Но, несмотря на такое отличие от серого народа, все на селе звали его просто Сашкой, потому что, выгнанный из духовного училища, вернулся он лодырем в село раз и навсегда и был бит попадьей Марьей при помощи уполовной ложки на смех соседям, смотревшим в окно.
А спустя недельку побили его и парни за двухорловый пятак в орляночной игре и наказали близко не подходить к девкам, до которых Сашка был великий охотник. Шавердов же, как старинный друг, не то что любил Сашку, а просто выдавал ему из бакалейной их — шавердовской — лавочки десяток папирос в день и терпеливо слушал вранье.
— Я тебе говорю, — рассказывал Сашка, — непременно он выиграл по билету, мне почтмейстер к нему из Петербурга письмо показывал; попусту так не стал бы летать по огороду; знаешь, так и кидается, бормочет: «Эх, говорит, окаянные, очки завалились — я бы всем это письмо прочел: выкусь-ка, говорит, получи такое письмо. Ах, говорит, что мне огород, потопчу его весь, — мне все равно…» Потом присел, да как захохочет и рыжими сапожищами пошел капусту топтать… Я, знаешь, за плетнем стою и говорю ему: «Здравствуйте, Матвей Паисыч. Что вы, говорю, так летаете, или в церковных суммах какой недочет вышел?» Подпустил, знаешь, ему шпильку, а он ко мне кинулся, плетень ухватил, трясет: «Я, говорит, в горнице сидеть не могу, у меня от радости одышка нутро завалила». И вижу я, лезет целоваться; я, знаешь, плюнул в него и ушел. Противный такой…
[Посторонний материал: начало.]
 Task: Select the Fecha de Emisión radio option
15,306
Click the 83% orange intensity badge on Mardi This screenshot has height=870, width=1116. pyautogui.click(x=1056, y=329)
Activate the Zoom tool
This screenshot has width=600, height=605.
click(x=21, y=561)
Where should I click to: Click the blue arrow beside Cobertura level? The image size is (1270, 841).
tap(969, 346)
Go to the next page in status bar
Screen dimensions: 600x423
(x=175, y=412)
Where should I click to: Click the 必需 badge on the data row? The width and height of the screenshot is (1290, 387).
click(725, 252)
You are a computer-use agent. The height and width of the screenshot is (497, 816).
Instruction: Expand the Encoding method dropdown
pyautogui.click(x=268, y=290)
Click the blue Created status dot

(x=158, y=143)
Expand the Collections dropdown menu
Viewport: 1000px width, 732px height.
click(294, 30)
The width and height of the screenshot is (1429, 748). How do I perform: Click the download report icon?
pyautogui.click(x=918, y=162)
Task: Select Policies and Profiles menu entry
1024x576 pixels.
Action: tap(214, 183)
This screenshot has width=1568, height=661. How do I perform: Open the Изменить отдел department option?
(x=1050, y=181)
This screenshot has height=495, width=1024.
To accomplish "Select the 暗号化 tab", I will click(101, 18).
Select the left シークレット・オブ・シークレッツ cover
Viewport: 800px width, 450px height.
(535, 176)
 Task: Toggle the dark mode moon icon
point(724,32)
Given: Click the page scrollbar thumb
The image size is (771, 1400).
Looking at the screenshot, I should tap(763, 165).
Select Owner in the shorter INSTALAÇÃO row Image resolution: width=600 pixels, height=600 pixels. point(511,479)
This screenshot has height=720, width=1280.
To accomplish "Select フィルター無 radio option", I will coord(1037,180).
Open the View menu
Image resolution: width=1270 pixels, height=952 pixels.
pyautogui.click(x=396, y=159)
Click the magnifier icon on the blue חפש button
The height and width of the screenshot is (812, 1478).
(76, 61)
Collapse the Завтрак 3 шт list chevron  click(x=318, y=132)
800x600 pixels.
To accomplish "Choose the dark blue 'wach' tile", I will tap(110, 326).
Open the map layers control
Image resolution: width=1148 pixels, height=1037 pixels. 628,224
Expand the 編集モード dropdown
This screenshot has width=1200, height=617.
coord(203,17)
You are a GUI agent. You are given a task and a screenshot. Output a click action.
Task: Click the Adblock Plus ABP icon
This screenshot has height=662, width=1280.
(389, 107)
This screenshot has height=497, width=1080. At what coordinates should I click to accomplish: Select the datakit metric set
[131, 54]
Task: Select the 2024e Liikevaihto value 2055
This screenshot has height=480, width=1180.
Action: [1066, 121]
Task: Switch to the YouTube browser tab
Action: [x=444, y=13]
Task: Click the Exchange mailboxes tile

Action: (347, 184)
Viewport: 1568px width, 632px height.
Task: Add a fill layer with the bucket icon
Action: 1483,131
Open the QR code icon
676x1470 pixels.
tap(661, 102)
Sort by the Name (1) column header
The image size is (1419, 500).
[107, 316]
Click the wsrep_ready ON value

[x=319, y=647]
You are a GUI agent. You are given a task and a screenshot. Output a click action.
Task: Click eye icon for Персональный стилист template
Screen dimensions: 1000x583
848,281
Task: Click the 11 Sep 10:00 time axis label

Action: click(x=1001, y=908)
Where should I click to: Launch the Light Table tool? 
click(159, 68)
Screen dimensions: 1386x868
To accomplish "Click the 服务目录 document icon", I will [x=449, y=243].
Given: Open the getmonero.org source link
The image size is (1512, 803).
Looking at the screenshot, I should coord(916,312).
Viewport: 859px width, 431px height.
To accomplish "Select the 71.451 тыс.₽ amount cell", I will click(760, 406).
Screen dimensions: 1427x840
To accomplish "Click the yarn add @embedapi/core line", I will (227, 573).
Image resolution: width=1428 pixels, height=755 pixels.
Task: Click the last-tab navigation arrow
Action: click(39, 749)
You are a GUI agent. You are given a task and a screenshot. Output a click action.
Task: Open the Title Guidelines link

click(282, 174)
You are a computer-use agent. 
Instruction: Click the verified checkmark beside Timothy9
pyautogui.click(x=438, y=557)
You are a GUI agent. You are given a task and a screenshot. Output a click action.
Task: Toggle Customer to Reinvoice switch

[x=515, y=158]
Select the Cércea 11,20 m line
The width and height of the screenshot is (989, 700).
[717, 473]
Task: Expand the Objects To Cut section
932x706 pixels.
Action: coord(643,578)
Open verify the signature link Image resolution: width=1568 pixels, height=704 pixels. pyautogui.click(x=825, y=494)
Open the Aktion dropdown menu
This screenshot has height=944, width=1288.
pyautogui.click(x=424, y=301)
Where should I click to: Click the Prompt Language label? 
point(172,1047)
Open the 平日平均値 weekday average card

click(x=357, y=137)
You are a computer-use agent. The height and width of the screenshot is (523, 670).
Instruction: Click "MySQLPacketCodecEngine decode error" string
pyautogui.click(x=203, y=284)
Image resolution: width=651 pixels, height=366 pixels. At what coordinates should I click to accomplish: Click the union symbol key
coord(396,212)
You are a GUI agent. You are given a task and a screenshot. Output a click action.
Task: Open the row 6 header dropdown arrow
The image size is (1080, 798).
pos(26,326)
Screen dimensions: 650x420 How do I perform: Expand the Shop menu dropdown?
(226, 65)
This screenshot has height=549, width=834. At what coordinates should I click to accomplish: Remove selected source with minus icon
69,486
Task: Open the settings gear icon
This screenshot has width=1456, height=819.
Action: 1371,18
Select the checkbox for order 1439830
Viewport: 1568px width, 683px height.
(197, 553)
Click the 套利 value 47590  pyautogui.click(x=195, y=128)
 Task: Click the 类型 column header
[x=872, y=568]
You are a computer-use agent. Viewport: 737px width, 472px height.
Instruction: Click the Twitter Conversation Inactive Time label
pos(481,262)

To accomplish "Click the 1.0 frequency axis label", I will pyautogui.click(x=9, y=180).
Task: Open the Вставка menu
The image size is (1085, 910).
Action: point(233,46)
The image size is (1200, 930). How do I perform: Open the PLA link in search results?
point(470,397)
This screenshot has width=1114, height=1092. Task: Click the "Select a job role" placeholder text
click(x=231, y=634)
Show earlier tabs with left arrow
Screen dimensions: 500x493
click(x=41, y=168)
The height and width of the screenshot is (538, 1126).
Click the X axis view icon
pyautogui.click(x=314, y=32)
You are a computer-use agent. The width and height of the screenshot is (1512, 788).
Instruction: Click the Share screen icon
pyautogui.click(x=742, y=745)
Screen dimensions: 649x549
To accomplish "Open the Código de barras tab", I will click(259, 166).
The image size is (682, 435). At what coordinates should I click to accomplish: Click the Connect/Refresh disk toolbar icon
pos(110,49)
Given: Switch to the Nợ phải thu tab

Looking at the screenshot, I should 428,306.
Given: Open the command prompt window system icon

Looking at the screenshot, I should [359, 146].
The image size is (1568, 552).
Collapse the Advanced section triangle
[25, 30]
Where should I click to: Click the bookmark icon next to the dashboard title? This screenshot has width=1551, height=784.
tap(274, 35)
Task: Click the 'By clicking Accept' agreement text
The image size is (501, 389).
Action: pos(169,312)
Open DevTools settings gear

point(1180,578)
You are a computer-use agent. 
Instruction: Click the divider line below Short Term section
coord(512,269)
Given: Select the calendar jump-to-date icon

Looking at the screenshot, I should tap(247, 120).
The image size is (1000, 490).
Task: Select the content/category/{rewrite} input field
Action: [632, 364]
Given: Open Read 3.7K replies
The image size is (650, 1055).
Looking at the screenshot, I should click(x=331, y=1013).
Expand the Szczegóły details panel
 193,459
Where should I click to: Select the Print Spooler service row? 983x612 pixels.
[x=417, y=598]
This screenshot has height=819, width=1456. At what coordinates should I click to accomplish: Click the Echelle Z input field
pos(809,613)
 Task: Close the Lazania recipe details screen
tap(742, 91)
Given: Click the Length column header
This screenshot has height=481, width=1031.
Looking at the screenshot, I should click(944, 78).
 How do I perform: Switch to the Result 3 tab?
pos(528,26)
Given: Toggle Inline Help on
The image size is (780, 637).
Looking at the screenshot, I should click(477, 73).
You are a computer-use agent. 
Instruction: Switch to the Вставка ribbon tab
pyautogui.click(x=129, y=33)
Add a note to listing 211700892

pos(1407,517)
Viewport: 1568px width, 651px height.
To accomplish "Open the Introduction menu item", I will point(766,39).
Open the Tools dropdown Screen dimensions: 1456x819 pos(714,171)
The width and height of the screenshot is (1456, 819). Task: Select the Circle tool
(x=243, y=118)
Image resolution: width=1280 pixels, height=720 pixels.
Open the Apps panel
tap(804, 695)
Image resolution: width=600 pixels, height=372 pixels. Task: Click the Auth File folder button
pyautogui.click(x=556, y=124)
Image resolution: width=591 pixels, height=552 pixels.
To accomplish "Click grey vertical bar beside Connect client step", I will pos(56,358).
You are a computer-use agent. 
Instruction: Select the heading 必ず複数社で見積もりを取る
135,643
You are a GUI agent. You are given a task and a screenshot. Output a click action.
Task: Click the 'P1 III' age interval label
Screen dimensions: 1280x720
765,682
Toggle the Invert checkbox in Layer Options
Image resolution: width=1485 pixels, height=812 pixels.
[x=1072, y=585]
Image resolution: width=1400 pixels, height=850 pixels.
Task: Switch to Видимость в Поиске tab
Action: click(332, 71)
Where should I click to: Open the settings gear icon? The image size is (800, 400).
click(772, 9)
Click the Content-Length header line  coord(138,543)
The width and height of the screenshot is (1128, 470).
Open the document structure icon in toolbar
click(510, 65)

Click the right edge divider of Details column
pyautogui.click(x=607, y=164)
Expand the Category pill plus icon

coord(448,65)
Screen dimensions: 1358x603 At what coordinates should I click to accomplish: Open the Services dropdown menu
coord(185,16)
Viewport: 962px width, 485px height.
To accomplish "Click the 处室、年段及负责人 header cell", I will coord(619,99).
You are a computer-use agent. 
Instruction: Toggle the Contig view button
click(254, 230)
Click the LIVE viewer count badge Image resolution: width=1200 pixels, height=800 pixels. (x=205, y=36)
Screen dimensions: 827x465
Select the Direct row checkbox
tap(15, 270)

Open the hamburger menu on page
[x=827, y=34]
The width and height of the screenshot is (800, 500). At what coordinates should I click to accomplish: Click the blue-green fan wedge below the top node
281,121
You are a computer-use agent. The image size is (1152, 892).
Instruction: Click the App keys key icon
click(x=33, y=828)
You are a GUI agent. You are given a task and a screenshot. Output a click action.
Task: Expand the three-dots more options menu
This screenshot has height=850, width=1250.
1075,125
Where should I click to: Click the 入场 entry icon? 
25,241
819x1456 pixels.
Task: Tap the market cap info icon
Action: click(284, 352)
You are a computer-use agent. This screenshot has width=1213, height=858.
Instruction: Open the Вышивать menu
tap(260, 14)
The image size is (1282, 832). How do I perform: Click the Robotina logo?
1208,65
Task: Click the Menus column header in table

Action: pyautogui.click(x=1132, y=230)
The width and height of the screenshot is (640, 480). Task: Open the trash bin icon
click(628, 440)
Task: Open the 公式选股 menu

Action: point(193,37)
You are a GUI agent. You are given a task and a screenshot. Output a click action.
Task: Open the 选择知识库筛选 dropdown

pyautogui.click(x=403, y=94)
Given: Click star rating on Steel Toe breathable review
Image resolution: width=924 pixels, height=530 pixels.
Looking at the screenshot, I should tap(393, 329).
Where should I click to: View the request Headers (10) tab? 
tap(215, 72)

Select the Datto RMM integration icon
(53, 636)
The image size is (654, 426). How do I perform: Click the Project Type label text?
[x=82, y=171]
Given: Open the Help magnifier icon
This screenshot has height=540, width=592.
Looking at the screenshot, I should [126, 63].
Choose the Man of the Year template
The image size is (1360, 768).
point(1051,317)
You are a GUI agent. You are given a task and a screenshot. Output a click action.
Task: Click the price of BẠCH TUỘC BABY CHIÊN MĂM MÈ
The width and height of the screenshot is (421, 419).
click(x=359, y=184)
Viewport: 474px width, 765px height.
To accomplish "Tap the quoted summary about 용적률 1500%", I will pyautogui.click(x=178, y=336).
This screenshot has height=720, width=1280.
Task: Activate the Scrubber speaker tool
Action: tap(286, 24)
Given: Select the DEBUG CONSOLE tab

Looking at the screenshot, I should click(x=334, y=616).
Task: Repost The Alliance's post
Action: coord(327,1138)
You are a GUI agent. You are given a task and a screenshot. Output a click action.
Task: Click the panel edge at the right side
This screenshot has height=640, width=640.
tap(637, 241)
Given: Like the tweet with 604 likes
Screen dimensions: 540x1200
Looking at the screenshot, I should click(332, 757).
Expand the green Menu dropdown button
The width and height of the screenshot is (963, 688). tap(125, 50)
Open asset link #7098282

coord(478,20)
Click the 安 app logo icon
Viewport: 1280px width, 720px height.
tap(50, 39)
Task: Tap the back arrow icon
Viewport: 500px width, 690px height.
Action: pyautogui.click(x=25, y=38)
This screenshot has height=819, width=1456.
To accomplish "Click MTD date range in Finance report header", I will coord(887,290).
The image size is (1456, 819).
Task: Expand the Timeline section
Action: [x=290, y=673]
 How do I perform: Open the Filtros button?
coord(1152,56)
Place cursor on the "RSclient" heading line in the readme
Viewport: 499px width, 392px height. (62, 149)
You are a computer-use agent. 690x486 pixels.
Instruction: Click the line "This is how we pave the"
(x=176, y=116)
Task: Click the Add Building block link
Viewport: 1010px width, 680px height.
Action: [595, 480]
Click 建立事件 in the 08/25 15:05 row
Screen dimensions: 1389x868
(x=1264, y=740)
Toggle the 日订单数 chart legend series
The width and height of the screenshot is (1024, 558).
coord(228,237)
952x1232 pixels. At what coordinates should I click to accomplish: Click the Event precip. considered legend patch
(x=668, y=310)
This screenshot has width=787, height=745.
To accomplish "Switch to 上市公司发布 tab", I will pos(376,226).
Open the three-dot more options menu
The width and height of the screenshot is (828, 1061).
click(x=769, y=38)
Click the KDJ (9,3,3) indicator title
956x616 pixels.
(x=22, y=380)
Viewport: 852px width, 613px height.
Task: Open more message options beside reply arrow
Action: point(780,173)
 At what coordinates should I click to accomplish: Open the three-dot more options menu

— Ну, впрочем, ты не плюнул, — сказал Коля Шавердов.
— Ей-богу, плюнул. Что же ты мне не веришь? Вот друг.
— Я тебе не друг, — грызя подсолнухи, равнодушно ответил Шавердов, — а это ты ко мне лезешь, мои папиросы куришь; только мне не жалко, кури…
— Ах, милый, — молвил Сашка, скривив голову и сложив губы бантом, — а не помнишь разве наше детство? Вот было веселье: я тебе тогда в альбомчик стишки написал:
Ты капризна, мила и ленива,
И твой чудный локон…
Видишь, какой я тебе друг.
— Это стихотворение подходяще к женщине, а не к мужчине, — ответил Шавердов и поглядел на вошедшего с улицы мужика.
Мужик, медленно притворив стеклянную дверь, снял меховую шапку и стал шарить глазами образ, чтобы перекреститься. Не найдя, он подвинулся и положил на прилавок пригоршню меди, сказав натужным голосом:
— Вина три полбутылки.
Все, как и голос, было у него натужное и натруженное, словно самим этим мужиком пахали землю и лицо оттого стало землистое и корявое, сивые волосы стояли бугром, а сваленная рыжая борода росла повсюду, где только можно.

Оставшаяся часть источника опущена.